One of the best scenes is when the girls are waiting in the rain with an umbrella for their father who seems to have missed his usual bus. The simple contrast of the girls’ red umbrella against the darkness is very sweet, and here we are given further insight into Totoro’s character. After comically trying to cover his enormous rotund belly with a leaf, the father’s umbrella is offered to Totoro.  Whether through absentmindedness or the desire to distract the girls from getting too anxious as they wait, he takes off with the father’s umbrella at the arrival of the cat bus.

totoro, bus stop

Miyazaki’s characters are starkly realistic for a children’s film. Granny, somewhere in the region of 90 years old, is still – still! – working in the rice paddy fields, wrinkles down to her wooden clogs. In the main story line, the girls are delivered news their mother’s illness has worsened by another child who lives in the neighbourhood and the three children are left to deal with an adult situation as best they can. As the older sister, distressed Satsuki cannot deal with the responsibility of little Mai’s tears as well as her own, and left alone, Mai gets lost trying to visit her mother.
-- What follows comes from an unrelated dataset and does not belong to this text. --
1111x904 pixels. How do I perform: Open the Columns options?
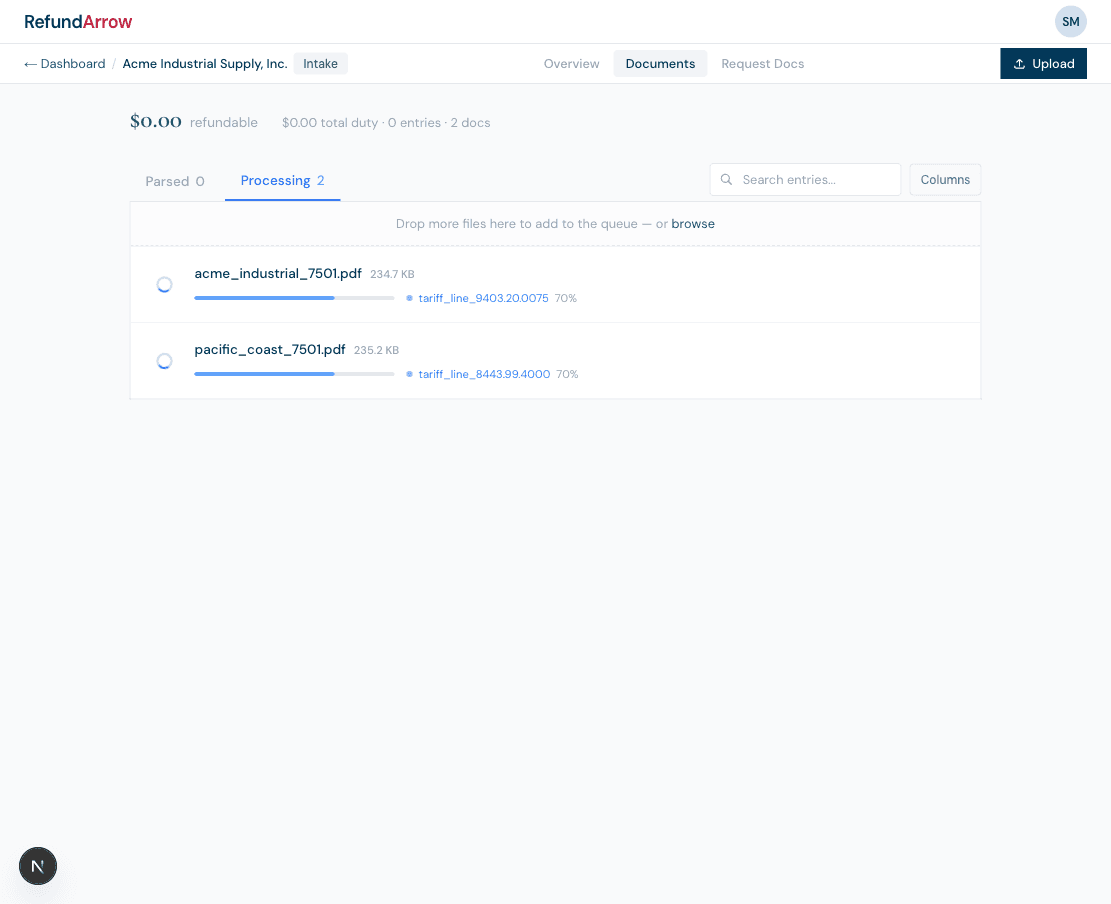944,179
Satsuki soon realises that her selfishness has caused her little sister’s disappearance and bravely sets out alone looking for her. She comes across a man and his wife travelling in a vehicle, tells them her 4 year sister is missing.  Instead of offering aid, they drive off telling Satsuki “Good luck.” Meanwhile, granny has convinced herself that a sandal in the lake is Mai’s and has the village folk comb the water looking for her. When Satsuki returns she confirms that the shoe isn’t Mai’s, and the village folk chastide the distraught granny for getting her facts wrong.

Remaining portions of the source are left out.